**EXERCISE INSTRUCTIONS**
Your response must be made up of each line in the data below that contains the string "panel".

(Records from a dataset)
»»
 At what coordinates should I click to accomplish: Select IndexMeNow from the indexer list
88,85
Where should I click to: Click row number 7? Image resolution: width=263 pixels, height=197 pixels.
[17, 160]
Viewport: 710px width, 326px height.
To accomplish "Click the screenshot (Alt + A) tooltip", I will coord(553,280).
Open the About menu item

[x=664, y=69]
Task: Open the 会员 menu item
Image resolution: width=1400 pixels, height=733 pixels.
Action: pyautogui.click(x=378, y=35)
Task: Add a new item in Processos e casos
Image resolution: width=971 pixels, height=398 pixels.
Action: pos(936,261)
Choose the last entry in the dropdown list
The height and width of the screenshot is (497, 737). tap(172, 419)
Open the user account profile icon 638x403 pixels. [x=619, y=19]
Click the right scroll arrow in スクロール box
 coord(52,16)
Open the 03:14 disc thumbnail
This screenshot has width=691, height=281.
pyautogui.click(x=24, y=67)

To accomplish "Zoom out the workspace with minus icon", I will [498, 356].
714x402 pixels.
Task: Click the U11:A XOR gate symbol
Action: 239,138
««
»»
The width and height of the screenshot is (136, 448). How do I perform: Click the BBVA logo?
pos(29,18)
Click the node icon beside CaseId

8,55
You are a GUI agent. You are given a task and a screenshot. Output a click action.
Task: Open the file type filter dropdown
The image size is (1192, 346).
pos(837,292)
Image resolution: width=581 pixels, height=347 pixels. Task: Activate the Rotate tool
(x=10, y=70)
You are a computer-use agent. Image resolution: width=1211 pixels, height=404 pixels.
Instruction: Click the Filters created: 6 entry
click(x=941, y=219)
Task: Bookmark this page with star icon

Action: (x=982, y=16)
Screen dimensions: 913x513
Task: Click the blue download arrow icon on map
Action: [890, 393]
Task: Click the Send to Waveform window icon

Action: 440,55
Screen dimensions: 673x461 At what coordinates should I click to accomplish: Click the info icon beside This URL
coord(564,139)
««
»»
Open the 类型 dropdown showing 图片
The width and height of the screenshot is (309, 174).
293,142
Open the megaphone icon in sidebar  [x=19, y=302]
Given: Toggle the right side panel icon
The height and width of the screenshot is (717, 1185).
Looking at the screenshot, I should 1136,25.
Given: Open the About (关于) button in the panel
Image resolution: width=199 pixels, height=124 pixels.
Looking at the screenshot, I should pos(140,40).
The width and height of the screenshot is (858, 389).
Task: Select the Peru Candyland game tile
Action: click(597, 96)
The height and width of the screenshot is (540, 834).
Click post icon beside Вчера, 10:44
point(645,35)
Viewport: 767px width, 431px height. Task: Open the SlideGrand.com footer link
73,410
««
**ANSWER SPACE**
Given: Toggle the right side panel icon
Given: Open the About (关于) button in the panel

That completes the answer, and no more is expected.